Une enquête est ouverte pour « suspicions d’attouchement sur mineur » à l’encontre d’un animateur du centre de loisirs associé à l’école (CLAE) de la maternelle Bénézet à Toulouse. La mairie a informé les parents d’élèves. L’ensemble des faits ont été portés la semaine dernière à la connaissance de l’administration centrale et des élus.
Un animateur du centre de loisirs associé à l’école (CLAE) de l’école maternelle Bénézet à Toulouse (quartier Fer à Cheval) fait actuellement l’objet d’une enquête pour « suspicions d’attouchement sur un mineur », a indiqué, mardi 17 mars, la mairie de Toulouse qui s’est empressé d’informer les parents d’élèves.
Des faits portés à la connaissance de la mairie la semaine dernière
« L’ensemble des faits ont été portés la semaine dernière à la connaissance de l’administration centrale et des élus, qui ont immédiatement décidé la suspension de l’agent mis en cause, avec pour priorité absolue la sécurité des enfants, explique la ville de Toulouse. Nous avons également fait un signalement auprès du Procureur de la République, qui a décidé de l’ouverture d’une enquête par les services de police avec lesquels la collectivité est en lien quotidien. Nous avons aussi transmis l’information au service départemental de la jeunesse, de l’engagement et des sports (SDJES) afin que soit prononcée une interdiction d’exercice de toutes fonctions, dans tout accueil de mineurs, le temps de l’enquête ».
Des courriers anonymes des familles
L’information a été confirmée par le procureur de la République David Charmatz : « La mesure de suspension a été prise par la collectivité employeur, le signalement article 40 reçu et le parquet a transmis pour enquête à la DIPN » (direction interdépartementale de la police nationale). Plusieurs parents d’élèves, sous couvert d’anonymat, ont relayé le courrier de la ville à La Dépêche du Midi, mais pour l’heure aucun ne souhaite témoigner.

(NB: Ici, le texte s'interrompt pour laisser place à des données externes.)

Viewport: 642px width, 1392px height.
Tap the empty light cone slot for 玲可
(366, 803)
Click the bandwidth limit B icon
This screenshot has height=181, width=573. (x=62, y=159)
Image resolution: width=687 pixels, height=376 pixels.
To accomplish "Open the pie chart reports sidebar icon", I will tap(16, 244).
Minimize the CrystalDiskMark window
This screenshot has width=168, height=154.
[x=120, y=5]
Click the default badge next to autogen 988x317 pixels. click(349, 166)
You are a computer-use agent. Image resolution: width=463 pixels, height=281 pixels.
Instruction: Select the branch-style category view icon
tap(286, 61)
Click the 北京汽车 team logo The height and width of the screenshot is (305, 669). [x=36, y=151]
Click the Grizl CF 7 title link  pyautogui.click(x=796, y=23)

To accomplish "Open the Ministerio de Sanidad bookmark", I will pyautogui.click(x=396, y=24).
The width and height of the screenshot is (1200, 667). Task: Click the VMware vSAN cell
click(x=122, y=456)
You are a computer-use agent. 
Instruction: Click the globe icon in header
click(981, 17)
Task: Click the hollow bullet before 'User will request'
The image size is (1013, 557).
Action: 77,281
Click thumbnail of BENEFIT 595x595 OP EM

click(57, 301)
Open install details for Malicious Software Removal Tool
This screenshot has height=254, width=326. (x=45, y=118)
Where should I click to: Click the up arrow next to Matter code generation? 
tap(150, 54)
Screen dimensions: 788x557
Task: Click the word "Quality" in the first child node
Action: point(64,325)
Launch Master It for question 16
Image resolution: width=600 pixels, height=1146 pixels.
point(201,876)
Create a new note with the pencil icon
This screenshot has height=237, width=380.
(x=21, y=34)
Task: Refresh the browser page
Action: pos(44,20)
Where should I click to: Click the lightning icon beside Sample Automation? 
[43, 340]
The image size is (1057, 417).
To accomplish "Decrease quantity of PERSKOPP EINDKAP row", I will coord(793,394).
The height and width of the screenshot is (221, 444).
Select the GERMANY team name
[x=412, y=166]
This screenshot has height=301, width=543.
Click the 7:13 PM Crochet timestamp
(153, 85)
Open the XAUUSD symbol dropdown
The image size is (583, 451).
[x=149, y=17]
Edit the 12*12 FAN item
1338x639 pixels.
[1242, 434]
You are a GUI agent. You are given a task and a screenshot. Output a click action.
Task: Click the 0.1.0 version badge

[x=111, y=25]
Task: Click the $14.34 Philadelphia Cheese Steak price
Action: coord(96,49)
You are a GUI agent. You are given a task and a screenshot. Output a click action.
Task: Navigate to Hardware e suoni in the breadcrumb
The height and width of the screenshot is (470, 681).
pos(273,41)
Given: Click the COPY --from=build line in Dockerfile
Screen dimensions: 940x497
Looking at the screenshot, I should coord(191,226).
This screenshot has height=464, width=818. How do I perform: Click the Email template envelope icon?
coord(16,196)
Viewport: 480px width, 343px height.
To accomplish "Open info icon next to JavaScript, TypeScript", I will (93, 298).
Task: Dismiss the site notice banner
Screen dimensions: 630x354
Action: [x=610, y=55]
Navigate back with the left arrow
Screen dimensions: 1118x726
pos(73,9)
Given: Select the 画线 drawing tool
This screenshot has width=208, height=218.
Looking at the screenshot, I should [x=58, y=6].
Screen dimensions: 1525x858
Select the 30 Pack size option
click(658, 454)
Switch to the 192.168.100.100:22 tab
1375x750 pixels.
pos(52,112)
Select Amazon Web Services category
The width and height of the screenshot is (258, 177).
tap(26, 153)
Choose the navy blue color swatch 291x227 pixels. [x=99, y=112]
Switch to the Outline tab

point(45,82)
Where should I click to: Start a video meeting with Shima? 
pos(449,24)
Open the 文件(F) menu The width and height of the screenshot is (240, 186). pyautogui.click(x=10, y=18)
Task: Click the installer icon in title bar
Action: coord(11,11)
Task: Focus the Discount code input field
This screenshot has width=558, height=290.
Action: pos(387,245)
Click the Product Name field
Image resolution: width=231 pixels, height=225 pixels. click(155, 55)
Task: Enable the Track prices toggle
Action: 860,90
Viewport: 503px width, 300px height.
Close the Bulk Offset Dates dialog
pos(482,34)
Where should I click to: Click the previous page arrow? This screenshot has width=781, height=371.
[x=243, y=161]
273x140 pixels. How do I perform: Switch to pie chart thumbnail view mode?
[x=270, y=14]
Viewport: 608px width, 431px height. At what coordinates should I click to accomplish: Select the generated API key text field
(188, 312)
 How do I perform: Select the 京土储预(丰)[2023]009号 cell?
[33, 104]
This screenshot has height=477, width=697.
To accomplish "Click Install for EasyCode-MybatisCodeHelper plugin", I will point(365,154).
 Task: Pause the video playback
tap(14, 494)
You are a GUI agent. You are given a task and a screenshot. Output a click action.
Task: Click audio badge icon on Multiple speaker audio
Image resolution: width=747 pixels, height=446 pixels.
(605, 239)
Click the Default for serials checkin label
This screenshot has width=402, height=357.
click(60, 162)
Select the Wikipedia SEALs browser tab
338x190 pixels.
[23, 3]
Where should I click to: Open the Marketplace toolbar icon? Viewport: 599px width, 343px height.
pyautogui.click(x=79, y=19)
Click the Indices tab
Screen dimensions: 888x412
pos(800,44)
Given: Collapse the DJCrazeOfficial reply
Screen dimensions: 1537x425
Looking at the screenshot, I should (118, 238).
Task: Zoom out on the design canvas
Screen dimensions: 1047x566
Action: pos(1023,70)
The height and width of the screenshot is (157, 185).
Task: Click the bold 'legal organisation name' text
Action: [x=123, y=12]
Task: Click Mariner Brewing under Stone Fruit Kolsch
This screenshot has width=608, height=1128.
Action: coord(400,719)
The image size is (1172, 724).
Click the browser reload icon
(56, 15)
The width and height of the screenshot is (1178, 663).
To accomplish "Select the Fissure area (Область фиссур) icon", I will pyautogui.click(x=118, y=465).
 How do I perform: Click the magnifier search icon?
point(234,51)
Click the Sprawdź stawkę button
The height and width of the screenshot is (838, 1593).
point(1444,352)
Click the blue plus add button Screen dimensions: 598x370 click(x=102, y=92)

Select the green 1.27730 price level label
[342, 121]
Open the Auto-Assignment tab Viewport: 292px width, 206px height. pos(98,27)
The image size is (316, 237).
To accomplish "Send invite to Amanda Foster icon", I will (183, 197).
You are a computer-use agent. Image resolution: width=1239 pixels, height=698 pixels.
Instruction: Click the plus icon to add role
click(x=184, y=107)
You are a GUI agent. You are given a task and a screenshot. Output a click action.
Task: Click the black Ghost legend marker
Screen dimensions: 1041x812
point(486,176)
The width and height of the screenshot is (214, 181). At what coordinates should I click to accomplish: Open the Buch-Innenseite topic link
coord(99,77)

L’animateur avait fait l’objet d’un signalement
Selon la mairie, les faits concernent un animateur affecté à l’école Bénézet depuis l’année scolaire 2023-2024, et pour « lequel un signalement, sans dépôt de plainte, avait déjà été effectué ». Et la municipalité de poursuivre : « Celui-ci avait donné lieu à des mesures de prévention sans suspension. Dans le cadre du fonctionnement ordinaire du CLAE, et conformément aux procédures, les animateurs ne sont pas seuls avec un enfant ». Par ailleurs, une enquête administrative est actuellement menée par l’Inspecteur général des services de la collectivité. « Celle-ci tirera les conclusions et mesures internes nécessaires », précise la collectivité.
« Nous disposons de suffisamment d’éléments »
Dans son courrier aux familles de l’école Bénézet, la ville assure disposer « désormais de suffisamment d’éléments consolidés pour pouvoir vous informer. Conscients des interrogations que peut susciter cette situation, nous nous engageons à assurer une information régulière, dans le respect de l’enquête judiciaire en cours. »
Des précédents à Toulouse
Des précédents existent en la matière à Toulouse. De nombreux parents gardent en mémoire l’affaire de cet animateur de CLAE âgé de 29 ans qui multipliait les photos d’enfants dénudés dans des centres de loisirs d’écoles toulousaines. Son procès s’est tenu en septembre 2024. Un animateur de CLAE âgé de 21 ans avait également été mis en examen en mars 2019, soupçonné d’avoir commis des agressions sexuelles sur des enfants à l’école de la commune de Saint-Loup Cammas, près de Toulouse. Enfin, dernièrement à Paris, une plainte a été déposée pour « viol aggravé » à l’encontre d’un animateur de maternelle.
Le soutien se poursuit pour les équipes éducatives
La mairie de Toulouse informe aussi que « des conseils et points de repère, rédigés par des professionnels du recueil de la parole de l’enfant, ont également été transmis par la mairie aux familles. Le soutien se poursuit aussi auprès des équipes éducatives, en lien étroit avec l’Education nationale, afin de les soutenir et de les accompagner pour appréhender au mieux les échanges avec ou entre enfants sur ce sujet le cas échéant. Lundi soir, le maire de quartier, l’élue en charge de l’éducation et la direction étaient présents à la sortie de l’école pour exprimer le soutien de la collectivité, échanger avec les familles ».